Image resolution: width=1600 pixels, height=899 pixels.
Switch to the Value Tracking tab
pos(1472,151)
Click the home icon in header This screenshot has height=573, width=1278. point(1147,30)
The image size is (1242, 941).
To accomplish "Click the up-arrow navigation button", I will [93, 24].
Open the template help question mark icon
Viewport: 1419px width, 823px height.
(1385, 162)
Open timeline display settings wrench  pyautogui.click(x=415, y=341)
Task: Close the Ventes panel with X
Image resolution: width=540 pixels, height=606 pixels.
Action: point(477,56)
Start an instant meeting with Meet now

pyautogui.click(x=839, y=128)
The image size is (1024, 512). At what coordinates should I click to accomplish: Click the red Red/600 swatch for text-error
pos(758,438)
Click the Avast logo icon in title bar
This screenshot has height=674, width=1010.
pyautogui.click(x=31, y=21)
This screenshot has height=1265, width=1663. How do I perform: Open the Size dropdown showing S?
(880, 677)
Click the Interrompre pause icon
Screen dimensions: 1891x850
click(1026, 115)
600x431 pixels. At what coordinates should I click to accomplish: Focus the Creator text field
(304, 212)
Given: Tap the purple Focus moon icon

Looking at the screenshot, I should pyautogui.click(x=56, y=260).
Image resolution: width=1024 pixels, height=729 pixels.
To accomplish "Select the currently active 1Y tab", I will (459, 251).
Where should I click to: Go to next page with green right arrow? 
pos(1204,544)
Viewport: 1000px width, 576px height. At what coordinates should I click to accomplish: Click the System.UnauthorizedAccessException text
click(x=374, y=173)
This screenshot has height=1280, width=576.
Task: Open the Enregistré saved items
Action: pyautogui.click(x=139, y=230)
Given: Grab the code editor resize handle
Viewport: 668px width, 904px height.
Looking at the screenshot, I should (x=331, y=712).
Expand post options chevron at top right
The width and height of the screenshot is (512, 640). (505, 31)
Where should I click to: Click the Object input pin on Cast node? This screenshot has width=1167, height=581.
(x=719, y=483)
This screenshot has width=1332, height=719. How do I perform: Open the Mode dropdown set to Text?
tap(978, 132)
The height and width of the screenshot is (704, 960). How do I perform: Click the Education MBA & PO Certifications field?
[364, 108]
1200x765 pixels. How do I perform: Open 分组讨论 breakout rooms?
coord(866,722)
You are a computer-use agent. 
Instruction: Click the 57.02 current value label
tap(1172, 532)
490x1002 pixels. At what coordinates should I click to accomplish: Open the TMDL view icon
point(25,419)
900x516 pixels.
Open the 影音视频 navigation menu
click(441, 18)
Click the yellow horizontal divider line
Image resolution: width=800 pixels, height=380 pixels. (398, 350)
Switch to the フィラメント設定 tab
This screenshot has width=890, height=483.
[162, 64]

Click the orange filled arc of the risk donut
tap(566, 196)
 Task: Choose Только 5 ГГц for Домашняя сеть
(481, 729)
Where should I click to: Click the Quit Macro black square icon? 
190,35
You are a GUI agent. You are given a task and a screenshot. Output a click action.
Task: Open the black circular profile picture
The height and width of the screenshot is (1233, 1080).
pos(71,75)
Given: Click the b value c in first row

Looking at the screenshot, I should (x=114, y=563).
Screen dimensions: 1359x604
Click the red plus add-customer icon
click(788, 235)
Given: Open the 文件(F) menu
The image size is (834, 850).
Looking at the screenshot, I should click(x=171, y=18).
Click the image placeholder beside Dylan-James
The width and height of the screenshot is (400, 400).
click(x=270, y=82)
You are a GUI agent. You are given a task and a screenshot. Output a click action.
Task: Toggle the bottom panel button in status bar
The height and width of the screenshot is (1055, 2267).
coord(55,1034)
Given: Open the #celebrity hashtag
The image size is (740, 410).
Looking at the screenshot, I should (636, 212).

== DIRECTIONS FOR THIS TASK ==
Start at the line containing "The width and height of the screenshot is (400, 400)." and return each line up to and including the last line of the material.

== WRITTEN RESPONSE ==
The width and height of the screenshot is (400, 400).
click(x=270, y=82)
You are a GUI agent. You are given a task and a screenshot. Output a click action.
Task: Toggle the bottom panel button in status bar
The height and width of the screenshot is (1055, 2267).
coord(55,1034)
Given: Open the #celebrity hashtag
The image size is (740, 410).
Looking at the screenshot, I should (636, 212).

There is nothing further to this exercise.